Het plaatsen van opstanden en het verrichten van daarmede verband houdende werkzaamheden is toegestaan, na voorafgaande toestemming van burgemeester en wethouders, iedere werkdag - behalve zaterdag - van 09.00 tot 12.00 uur en van 13.00 tot 16.00 uur, uitgezonderd in het tijdvak van 27 oktober t/m 3 november.
Indien naar het oordeel van burgemeester en wethouders in het onderhoud van een graf niet of niet op behoorlijke wijze wordt voorzien, zal de rechthebbende, indien mogelijk, mondeling dan wel schriftelijk worden aangemaand alsnog binnen dertig dagen nadat de eventuele aanmaning heeft plaatsgevonden aan zijn verplichtingen te voldoen. Indien hieraan geen gevolg wordt gegeven kan burgemeester en wethouders verklaren dat het verkregen recht door genoemd verzuim is komen te vervallen, van welke verklaring, indien mogelijk, mededeling wordt gedaan aan de rechthebbende. De zich op het graf bevindende voorwerpen blijven dan nog gedurende dertig dagen ter beschikking van de rechthebbende. Worden deze niet verwijderd van zijnentwege, dan kan de gemeente hierover naar eigen goedvinden beschikken.

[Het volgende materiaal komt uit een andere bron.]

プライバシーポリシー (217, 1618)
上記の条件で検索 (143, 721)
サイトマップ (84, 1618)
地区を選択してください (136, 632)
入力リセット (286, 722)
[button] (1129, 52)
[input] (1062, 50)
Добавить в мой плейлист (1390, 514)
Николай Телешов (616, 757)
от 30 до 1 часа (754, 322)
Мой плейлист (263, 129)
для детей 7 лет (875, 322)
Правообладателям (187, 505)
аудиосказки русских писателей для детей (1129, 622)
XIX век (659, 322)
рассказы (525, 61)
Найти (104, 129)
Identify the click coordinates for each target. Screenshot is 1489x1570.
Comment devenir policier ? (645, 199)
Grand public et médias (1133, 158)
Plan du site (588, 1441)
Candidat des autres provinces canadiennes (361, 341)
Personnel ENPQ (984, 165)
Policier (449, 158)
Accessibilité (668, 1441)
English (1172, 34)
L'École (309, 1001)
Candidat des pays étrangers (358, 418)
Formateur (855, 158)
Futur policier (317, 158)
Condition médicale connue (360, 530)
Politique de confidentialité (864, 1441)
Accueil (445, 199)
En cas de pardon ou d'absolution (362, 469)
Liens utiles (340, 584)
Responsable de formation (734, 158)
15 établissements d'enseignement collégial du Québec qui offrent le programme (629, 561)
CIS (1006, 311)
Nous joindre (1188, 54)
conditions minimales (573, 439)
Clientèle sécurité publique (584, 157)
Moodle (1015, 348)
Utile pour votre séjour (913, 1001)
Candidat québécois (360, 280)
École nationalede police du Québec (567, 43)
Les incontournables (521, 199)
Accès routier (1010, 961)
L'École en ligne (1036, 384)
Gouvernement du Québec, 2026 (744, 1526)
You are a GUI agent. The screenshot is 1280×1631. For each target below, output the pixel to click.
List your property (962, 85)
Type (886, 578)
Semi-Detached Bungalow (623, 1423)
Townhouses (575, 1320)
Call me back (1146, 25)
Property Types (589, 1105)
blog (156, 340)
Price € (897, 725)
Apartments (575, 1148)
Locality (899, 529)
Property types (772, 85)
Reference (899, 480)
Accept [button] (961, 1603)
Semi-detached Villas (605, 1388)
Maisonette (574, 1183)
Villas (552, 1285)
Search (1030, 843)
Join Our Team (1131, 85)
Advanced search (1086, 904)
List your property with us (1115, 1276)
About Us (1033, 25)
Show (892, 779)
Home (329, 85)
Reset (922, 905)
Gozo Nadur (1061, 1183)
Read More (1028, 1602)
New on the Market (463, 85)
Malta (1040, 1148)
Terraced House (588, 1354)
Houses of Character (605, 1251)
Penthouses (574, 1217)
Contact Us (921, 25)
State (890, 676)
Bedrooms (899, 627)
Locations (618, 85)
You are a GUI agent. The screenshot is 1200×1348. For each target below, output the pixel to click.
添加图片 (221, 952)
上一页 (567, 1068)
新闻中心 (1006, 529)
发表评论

Indien, met inachtneming van het bepaalde in artikel 29, eerste lid, van de Wet op de lijkbezorging, het opgraven en overbrengen van lijken noodzakelijk is, zal dit, voor zover mogelijk, geschieden gedurende de uren dat de begraafplaats is gesloten.
De door burgemeester en wethouders aangewezen beheerder of diens plaatsvervanger, belast met het dagelijks toezicht op de begraafplaats, is bevoegd personen die zich niet behoorlijk gedragen zonodig van de begraafplaats te doen verwijderen. Wanneer hij van deze bevoegdheid gebruik heeft gemaakt doet hij hiervan mededeling aan burgemeester en wethouders.
Op de begraafplaats worden geen fietsen, bromfietsen en andere vervoermiddelen, uitgezonderd invalidenvoertuigen en kinderwagens. toegelaten.
In gevallen waarin deze verordening niet voorziet beslissen burgemeester en wethouders, uiteraard met inachtneming van de bepalingen in de Wet op de lijkbezorging.